# Work task
Repeat the data exactly, please.
(Source records)
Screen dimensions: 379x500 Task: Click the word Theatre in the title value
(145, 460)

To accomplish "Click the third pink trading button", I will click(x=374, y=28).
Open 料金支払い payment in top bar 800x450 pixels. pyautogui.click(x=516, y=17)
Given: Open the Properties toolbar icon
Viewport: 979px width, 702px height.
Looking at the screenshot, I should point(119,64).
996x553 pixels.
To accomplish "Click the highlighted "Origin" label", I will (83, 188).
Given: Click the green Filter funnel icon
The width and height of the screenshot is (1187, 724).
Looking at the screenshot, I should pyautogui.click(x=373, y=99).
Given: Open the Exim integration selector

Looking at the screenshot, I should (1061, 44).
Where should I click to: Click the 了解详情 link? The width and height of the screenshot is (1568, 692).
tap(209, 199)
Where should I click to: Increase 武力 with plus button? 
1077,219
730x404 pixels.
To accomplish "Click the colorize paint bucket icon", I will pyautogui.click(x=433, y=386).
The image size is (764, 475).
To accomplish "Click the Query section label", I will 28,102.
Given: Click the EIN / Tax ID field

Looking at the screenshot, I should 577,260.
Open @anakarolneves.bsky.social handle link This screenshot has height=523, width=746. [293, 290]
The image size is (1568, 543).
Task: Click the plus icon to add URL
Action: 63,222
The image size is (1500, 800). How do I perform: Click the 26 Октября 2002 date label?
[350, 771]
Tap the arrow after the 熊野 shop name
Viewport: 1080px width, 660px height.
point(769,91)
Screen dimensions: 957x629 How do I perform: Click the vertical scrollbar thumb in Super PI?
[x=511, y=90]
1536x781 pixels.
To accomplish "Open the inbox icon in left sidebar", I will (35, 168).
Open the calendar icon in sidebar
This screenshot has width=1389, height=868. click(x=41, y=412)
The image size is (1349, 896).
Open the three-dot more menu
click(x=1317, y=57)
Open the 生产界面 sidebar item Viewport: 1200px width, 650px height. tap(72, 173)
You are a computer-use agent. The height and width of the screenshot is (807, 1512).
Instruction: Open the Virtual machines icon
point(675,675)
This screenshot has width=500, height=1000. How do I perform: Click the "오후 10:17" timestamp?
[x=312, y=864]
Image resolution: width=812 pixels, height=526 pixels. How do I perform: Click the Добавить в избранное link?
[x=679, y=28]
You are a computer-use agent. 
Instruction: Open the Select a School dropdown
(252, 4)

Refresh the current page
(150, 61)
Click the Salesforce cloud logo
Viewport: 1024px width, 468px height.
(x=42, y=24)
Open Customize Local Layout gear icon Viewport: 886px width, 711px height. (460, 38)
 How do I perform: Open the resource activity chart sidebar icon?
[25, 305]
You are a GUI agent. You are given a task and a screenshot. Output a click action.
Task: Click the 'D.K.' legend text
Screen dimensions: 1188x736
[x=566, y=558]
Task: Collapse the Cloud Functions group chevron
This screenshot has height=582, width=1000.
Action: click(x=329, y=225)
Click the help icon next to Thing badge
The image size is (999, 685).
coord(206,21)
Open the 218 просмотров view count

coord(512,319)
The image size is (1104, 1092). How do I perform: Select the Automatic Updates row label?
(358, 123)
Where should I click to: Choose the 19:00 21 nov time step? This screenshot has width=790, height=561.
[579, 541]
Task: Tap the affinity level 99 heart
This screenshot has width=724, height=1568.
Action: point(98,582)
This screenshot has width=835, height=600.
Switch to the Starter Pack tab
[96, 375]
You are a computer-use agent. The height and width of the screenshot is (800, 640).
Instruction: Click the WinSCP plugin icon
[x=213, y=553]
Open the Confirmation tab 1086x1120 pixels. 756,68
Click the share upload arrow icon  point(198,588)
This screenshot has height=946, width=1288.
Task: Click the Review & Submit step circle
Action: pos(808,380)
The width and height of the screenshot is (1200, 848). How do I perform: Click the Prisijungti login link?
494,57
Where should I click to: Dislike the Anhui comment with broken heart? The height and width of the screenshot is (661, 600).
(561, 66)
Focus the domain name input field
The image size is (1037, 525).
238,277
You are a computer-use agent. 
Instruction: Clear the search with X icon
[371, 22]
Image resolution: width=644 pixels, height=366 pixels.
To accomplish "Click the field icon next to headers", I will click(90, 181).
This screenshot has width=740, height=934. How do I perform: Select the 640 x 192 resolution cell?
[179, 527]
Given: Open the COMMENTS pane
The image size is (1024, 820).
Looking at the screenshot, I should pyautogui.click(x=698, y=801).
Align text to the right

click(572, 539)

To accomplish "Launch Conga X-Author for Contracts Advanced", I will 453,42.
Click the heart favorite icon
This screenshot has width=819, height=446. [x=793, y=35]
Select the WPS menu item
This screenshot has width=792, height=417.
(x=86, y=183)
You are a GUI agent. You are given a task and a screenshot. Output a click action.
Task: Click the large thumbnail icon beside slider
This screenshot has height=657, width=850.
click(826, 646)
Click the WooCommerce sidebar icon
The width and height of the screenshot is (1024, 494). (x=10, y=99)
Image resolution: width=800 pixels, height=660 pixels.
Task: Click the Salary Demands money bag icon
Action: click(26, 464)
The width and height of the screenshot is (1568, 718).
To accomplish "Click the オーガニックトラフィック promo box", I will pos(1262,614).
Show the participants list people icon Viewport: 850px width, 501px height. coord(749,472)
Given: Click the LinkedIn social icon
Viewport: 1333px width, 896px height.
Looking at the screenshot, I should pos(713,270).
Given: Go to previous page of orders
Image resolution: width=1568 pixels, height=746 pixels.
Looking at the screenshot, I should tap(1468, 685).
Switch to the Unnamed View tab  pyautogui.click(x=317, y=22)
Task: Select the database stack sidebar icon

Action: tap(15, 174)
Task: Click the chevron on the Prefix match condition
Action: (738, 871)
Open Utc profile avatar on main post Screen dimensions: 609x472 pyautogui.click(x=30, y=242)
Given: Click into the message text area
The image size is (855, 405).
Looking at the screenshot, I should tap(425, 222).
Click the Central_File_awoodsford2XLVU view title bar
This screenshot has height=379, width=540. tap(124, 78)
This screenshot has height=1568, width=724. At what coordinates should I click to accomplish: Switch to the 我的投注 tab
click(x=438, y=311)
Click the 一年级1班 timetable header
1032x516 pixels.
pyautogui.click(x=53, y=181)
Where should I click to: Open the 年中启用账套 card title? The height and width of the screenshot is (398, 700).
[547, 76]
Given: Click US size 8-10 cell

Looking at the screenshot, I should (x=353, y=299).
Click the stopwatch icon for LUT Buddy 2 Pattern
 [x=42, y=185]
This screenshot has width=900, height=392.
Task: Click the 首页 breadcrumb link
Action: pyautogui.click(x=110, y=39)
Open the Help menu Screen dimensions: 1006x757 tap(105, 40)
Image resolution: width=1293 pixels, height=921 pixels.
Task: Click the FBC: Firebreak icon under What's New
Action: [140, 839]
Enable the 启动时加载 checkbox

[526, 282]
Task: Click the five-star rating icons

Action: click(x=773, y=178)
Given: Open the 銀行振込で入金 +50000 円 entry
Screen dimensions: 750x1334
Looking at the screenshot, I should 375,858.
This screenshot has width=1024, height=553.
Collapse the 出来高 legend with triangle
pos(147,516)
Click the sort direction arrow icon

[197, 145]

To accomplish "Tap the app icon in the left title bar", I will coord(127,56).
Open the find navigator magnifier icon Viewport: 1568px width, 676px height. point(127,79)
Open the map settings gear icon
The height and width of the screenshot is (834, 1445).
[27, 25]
(End Source records)
# Problem solution
Screen dimensions: 379x500 Task: Click the word Theatre in the title value
(145, 460)

To accomplish "Click the third pink trading button", I will click(x=374, y=28).
Open 料金支払い payment in top bar 800x450 pixels. pyautogui.click(x=516, y=17)
Given: Open the Properties toolbar icon
Viewport: 979px width, 702px height.
Looking at the screenshot, I should point(119,64).
996x553 pixels.
To accomplish "Click the highlighted "Origin" label", I will (83, 188).
Given: Click the green Filter funnel icon
The width and height of the screenshot is (1187, 724).
Looking at the screenshot, I should pyautogui.click(x=373, y=99).
Given: Open the Exim integration selector

Looking at the screenshot, I should (1061, 44).
Where should I click to: Click the 了解详情 link? The width and height of the screenshot is (1568, 692).
tap(209, 199)
Where should I click to: Increase 武力 with plus button? 
1077,219
730x404 pixels.
To accomplish "Click the colorize paint bucket icon", I will pyautogui.click(x=433, y=386).
The image size is (764, 475).
To accomplish "Click the Query section label", I will 28,102.
Given: Click the EIN / Tax ID field

Looking at the screenshot, I should 577,260.
Open @anakarolneves.bsky.social handle link This screenshot has height=523, width=746. [293, 290]
The image size is (1568, 543).
Task: Click the plus icon to add URL
Action: 63,222
The image size is (1500, 800). How do I perform: Click the 26 Октября 2002 date label?
[350, 771]
Tap the arrow after the 熊野 shop name
Viewport: 1080px width, 660px height.
point(769,91)
Screen dimensions: 957x629 How do I perform: Click the vertical scrollbar thumb in Super PI?
[x=511, y=90]
1536x781 pixels.
To accomplish "Open the inbox icon in left sidebar", I will (35, 168).
Open the calendar icon in sidebar
This screenshot has width=1389, height=868. click(x=41, y=412)
The image size is (1349, 896).
Open the three-dot more menu
click(x=1317, y=57)
Open the 生产界面 sidebar item Viewport: 1200px width, 650px height. tap(72, 173)
You are a computer-use agent. The height and width of the screenshot is (807, 1512).
Instruction: Open the Virtual machines icon
point(675,675)
This screenshot has width=500, height=1000. How do I perform: Click the "오후 10:17" timestamp?
[x=312, y=864]
Image resolution: width=812 pixels, height=526 pixels. How do I perform: Click the Добавить в избранное link?
[x=679, y=28]
You are a computer-use agent. 
Instruction: Open the Select a School dropdown
(252, 4)

Refresh the current page
(150, 61)
Click the Salesforce cloud logo
Viewport: 1024px width, 468px height.
(x=42, y=24)
Open Customize Local Layout gear icon Viewport: 886px width, 711px height. (460, 38)
 How do I perform: Open the resource activity chart sidebar icon?
[25, 305]
You are a GUI agent. You are given a task and a screenshot. Output a click action.
Task: Click the 'D.K.' legend text
Screen dimensions: 1188x736
[x=566, y=558]
Task: Collapse the Cloud Functions group chevron
This screenshot has height=582, width=1000.
Action: click(x=329, y=225)
Click the help icon next to Thing badge
The image size is (999, 685).
coord(206,21)
Open the 218 просмотров view count

coord(512,319)
The image size is (1104, 1092). How do I perform: Select the Automatic Updates row label?
(358, 123)
Where should I click to: Choose the 19:00 21 nov time step? This screenshot has width=790, height=561.
[579, 541]
Task: Tap the affinity level 99 heart
This screenshot has width=724, height=1568.
Action: point(98,582)
This screenshot has width=835, height=600.
Switch to the Starter Pack tab
[96, 375]
You are a computer-use agent. The height and width of the screenshot is (800, 640).
Instruction: Click the WinSCP plugin icon
[x=213, y=553]
Open the Confirmation tab 1086x1120 pixels. 756,68
Click the share upload arrow icon  point(198,588)
This screenshot has height=946, width=1288.
Task: Click the Review & Submit step circle
Action: pos(808,380)
The width and height of the screenshot is (1200, 848). How do I perform: Click the Prisijungti login link?
494,57
Where should I click to: Dislike the Anhui comment with broken heart? The height and width of the screenshot is (661, 600).
(561, 66)
Focus the domain name input field
The image size is (1037, 525).
238,277
You are a computer-use agent. 
Instruction: Clear the search with X icon
[371, 22]
Image resolution: width=644 pixels, height=366 pixels.
To accomplish "Click the field icon next to headers", I will click(90, 181).
This screenshot has width=740, height=934. How do I perform: Select the 640 x 192 resolution cell?
[179, 527]
Given: Open the COMMENTS pane
The image size is (1024, 820).
Looking at the screenshot, I should pyautogui.click(x=698, y=801).
Align text to the right

click(572, 539)

To accomplish "Launch Conga X-Author for Contracts Advanced", I will 453,42.
Click the heart favorite icon
This screenshot has width=819, height=446. [x=793, y=35]
Select the WPS menu item
This screenshot has width=792, height=417.
(x=86, y=183)
You are a GUI agent. You are given a task and a screenshot. Output a click action.
Task: Click the large thumbnail icon beside slider
This screenshot has height=657, width=850.
click(826, 646)
Click the WooCommerce sidebar icon
The width and height of the screenshot is (1024, 494). (x=10, y=99)
Image resolution: width=800 pixels, height=660 pixels.
Task: Click the Salary Demands money bag icon
Action: click(26, 464)
The width and height of the screenshot is (1568, 718).
To accomplish "Click the オーガニックトラフィック promo box", I will pos(1262,614).
Show the participants list people icon Viewport: 850px width, 501px height. coord(749,472)
Given: Click the LinkedIn social icon
Viewport: 1333px width, 896px height.
Looking at the screenshot, I should pos(713,270).
Given: Go to previous page of orders
Image resolution: width=1568 pixels, height=746 pixels.
Looking at the screenshot, I should tap(1468, 685).
Switch to the Unnamed View tab  pyautogui.click(x=317, y=22)
Task: Select the database stack sidebar icon

Action: tap(15, 174)
Task: Click the chevron on the Prefix match condition
Action: (738, 871)
Open Utc profile avatar on main post Screen dimensions: 609x472 pyautogui.click(x=30, y=242)
Given: Click into the message text area
The image size is (855, 405).
Looking at the screenshot, I should tap(425, 222).
Click the Central_File_awoodsford2XLVU view title bar
This screenshot has height=379, width=540. tap(124, 78)
This screenshot has height=1568, width=724. At what coordinates should I click to accomplish: Switch to the 我的投注 tab
click(x=438, y=311)
Click the 一年级1班 timetable header
1032x516 pixels.
pyautogui.click(x=53, y=181)
Where should I click to: Open the 年中启用账套 card title? The height and width of the screenshot is (398, 700).
[547, 76]
Given: Click US size 8-10 cell

Looking at the screenshot, I should (x=353, y=299).
Click the stopwatch icon for LUT Buddy 2 Pattern
 [x=42, y=185]
This screenshot has width=900, height=392.
Task: Click the 首页 breadcrumb link
Action: pyautogui.click(x=110, y=39)
Open the Help menu Screen dimensions: 1006x757 tap(105, 40)
Image resolution: width=1293 pixels, height=921 pixels.
Task: Click the FBC: Firebreak icon under What's New
Action: [140, 839]
Enable the 启动时加载 checkbox

[526, 282]
Task: Click the five-star rating icons

Action: click(x=773, y=178)
Given: Open the 銀行振込で入金 +50000 円 entry
Screen dimensions: 750x1334
Looking at the screenshot, I should 375,858.
This screenshot has width=1024, height=553.
Collapse the 出来高 legend with triangle
pos(147,516)
Click the sort direction arrow icon

[197, 145]

To accomplish "Tap the app icon in the left title bar", I will coord(127,56).
Open the find navigator magnifier icon Viewport: 1568px width, 676px height. point(127,79)
Open the map settings gear icon
The height and width of the screenshot is (834, 1445).
[27, 25]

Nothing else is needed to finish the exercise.